James Thornhill, Bloomberg
A year after Elon Musk rolled out what was then the world’s biggest lithium-ion battery to aid South Australia’s blackout-prone power grid, more projects are set to follow in its footsteps at home and abroad.
The Hornsdale storage facility — the result of Musk’s successful wager that he could build and get it up and running within 100 days — has helped the state stabilize the grid, avoid outages and lower costs. Its success is a boost to other plants commissioned around the world, including a larger one in South Korea.
The battery system is designed to overcome one of the main obstacles to renewable energy taking a bigger role globally: reliability falters when the wind stops blowing or the sun goes down. Batteries store up power and then release it steadily to the grid when generation stalls.
“It’s regulating the heartbeat of the national electricity market,” Garth Heron, battery owner Neoen SA’s head of development for Australia, told a press briefing in Sydney to mark the plant’s one-year anniversary.
The storage industry is increasingly important in places like South Australia, which has less access to traditional fossil-fuel sources like coal and gas. Hornsdale has performed an important function in providing frequency control services and its “speed and laser precision in response to system events has been encouraging,” the Australian Energy Market Operator (AEMO) said in an emailed response to questions.
The battery responded within 100 milliseconds to inject power and stabilize the grid after a lightning strike in August on the Queensland-to-New South Wales inter-connector took it out of service, according to industry consultant Aurecon Group Pty. Pre-battery, frequency control response times could be up to six seconds, Neoen said.
Price Tag
The plant earned Neoen about 8.1 million euros ($9.2 million) in the first half of 2018 from a supply contract with the South Australian government and independent sales of stored electricity, helping to pay back some of its 56 million euro price tag. It has also contributed to an almost 75 percent drop in the cost of ancillary services to the grid, according to Bloomberg NEF.

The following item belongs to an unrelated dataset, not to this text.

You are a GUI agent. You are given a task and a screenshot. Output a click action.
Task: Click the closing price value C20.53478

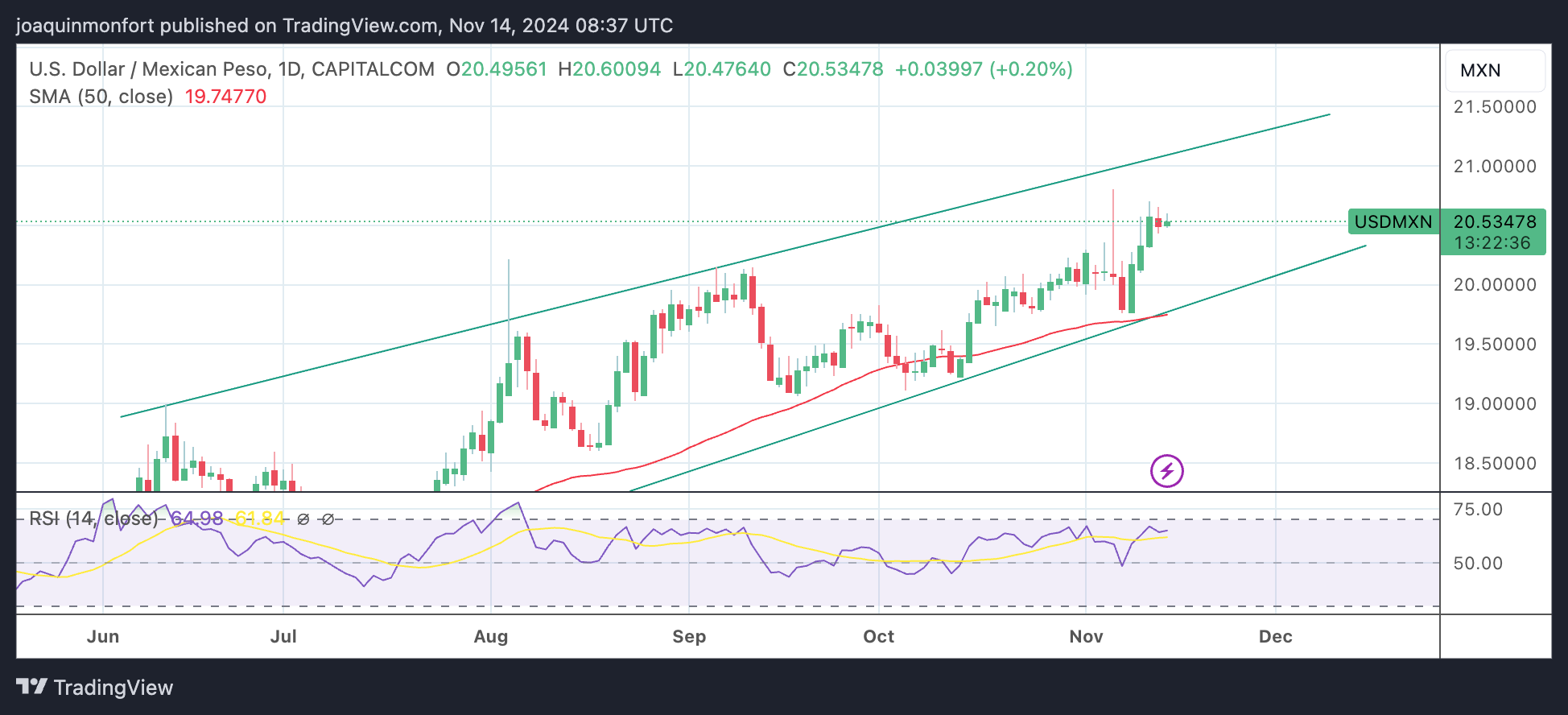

The big question for the renewables industry is whether battery storage can be expanded to shore up baseload generation, as fossil fuels’ dominance in the power mix declines.
Neoen’s Heron said battery storage was “absolutely scaleable,” and the company has plans for at least two more battery storage facilities in Australia. Liberty House chief Sanjeev Gupta wants to eclipse Hornsdale with an 120 megawatt plant in South Australia.
Not everyone is convinced of the battery’s value. Prime Minister Scott Morrison has compared the project to having the world’s biggest banana or prawn, saying it doesn’t solve Australia’s energy problems. Tomago Aluminium Co. CEO Matt Howell said Hornsdale would only be able to power his smelter, among the nation’s biggest single-site consumers, for less than eight minutes.
‘A Bit Skeptical’
The attitude of local business had been generally positive, but also “a bit skeptical in terms of what it can really provide,” said Andrew McKenna, a senior policy adviser at Business SA. The state has yet to experience an extended heatwave that would really test the battery’s limits, when households and businesses crank up their air conditioners and cooling systems, according to McKenna.
Still, Tesla’s outback battery was never intended to be a cure-all for the state’s power problems, but it has given an invaluable insight into the potential contribution of storage systems to an electricity grid.
The project “has improved our understanding of the possible revenue streams and returns on a storage project, and has indirectly helped de-risk future energy storage investments,” said BNEF analyst Ali Asghar. Since Hornsdale’s inception, about 2,500 megawatt-hours of new storage projects have been announced by the public and private sector in Australia.